Did you know hospitals get penalized by the government for excessive patient readmissions?
It’s true. In 2012, Medicare established the Hospital Readmissions Reduction Program (HRRP). It’s essentially a pay-for-performance program that lowers Medicare payments to hospitals with too many readmissions. For 2018, 2,573 hospitals will be cumulatively penalized an estimated $564 million.
Now Medicare is turning its attention to skilled nursing and rehabilitation facilities (SNFs). Starting in 2018, SNFs will be subject to a penalty of up to 2% of their Medicare reimbursement for posting higher-than-average rates of hospital readmissions.
Why? One major reason is cost. According to 2010 data, 23.5% of patients discharged from acute care hospitals to SNFs were readmitted to the hospital within 30 days, at a financial cost of $10,362 per readmission or $4.34 billion per year.1 That’s what led to the HRRP.
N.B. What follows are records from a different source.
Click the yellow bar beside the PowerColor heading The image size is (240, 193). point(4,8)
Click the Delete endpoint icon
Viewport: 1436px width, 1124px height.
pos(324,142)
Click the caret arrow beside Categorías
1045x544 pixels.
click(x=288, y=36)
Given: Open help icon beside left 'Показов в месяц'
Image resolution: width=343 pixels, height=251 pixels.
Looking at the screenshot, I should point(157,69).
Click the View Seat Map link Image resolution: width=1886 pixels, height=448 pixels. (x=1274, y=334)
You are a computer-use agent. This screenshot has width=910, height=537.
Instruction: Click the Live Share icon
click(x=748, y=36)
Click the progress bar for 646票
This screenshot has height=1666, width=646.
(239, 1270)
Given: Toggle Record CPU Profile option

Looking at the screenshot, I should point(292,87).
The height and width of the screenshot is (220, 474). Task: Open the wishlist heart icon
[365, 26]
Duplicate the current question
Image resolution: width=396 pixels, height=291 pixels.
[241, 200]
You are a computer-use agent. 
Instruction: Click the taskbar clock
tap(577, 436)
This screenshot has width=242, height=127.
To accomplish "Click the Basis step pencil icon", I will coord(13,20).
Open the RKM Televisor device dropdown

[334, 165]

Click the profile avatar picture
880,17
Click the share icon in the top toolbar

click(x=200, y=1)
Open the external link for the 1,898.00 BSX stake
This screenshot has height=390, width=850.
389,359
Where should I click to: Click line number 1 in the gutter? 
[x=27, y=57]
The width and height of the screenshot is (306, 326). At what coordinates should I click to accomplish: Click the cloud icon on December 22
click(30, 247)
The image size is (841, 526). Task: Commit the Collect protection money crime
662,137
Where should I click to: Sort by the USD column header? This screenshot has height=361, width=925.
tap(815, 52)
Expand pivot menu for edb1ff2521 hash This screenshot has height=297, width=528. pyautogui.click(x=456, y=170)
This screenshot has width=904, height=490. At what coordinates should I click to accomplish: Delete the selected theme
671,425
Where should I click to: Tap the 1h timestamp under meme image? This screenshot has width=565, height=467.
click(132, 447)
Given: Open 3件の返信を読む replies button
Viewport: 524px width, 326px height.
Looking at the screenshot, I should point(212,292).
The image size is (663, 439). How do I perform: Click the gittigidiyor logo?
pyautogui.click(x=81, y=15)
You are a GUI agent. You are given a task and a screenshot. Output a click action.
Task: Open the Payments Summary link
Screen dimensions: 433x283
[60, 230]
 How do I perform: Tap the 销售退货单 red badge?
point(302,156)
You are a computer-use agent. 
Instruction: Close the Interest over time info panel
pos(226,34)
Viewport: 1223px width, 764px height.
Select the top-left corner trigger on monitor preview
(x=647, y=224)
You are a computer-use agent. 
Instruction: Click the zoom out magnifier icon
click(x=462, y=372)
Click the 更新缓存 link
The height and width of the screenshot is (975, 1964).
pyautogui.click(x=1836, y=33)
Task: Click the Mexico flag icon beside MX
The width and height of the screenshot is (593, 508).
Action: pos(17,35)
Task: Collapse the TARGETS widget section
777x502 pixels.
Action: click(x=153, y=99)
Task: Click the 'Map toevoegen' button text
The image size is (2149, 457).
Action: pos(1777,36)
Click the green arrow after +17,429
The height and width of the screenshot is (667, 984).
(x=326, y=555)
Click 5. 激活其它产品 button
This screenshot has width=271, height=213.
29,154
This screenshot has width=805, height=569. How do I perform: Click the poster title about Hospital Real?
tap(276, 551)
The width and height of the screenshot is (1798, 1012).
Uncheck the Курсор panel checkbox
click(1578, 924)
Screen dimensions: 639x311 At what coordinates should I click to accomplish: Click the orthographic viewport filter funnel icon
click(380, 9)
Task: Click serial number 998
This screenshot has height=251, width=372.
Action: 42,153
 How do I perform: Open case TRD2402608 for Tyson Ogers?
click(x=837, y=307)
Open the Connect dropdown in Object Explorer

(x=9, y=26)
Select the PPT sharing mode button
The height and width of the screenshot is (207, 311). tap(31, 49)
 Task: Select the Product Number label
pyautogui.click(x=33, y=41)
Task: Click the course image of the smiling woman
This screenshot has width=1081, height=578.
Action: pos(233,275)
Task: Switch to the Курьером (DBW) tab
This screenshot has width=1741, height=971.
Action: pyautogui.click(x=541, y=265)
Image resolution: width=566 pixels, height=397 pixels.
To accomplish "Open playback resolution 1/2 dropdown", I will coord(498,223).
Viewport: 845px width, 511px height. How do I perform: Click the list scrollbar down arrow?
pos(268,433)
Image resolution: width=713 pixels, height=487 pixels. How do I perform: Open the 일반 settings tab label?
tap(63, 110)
So why does this matter to you? If you’re a patient, it’s important to understand hospital re-admission is a major issue and that, according to the Protecting Access to Medicare Act of 2014, more SNFs are likely to be penalized than rewarded for having lower-than-average hospital readmission rates.
The problem comes down to communication, or lack thereof, between the hospital, physicians and post-acute care providers, like SNFs. Medicare wants these providers to work together better to improve patient outcomes – and it’s using money as the whip.
Increasingly, patients are taking matters into their own hands. Rather than hope nothing bad happens, they are hiring personal care managers or patient advocates to get the right care in the first place. These individuals are typically nurses or social workers who know how to navigate the healthcare system.
From attending care plan meetings to assisting with advance directives, personal care managers help patients and their families with all aspects of care.
Ultimately, they are a boon to the healthcare providers, too. By facilitating communication, personal care managers help improve patient care which, in turn, leads to fewer hospital readmissions.
- Mor V et al. The revolving door of rehospitalization from skilled nursing facilities. Health Aff (Millwood). 2010 Jan-Feb;29(1):57-64.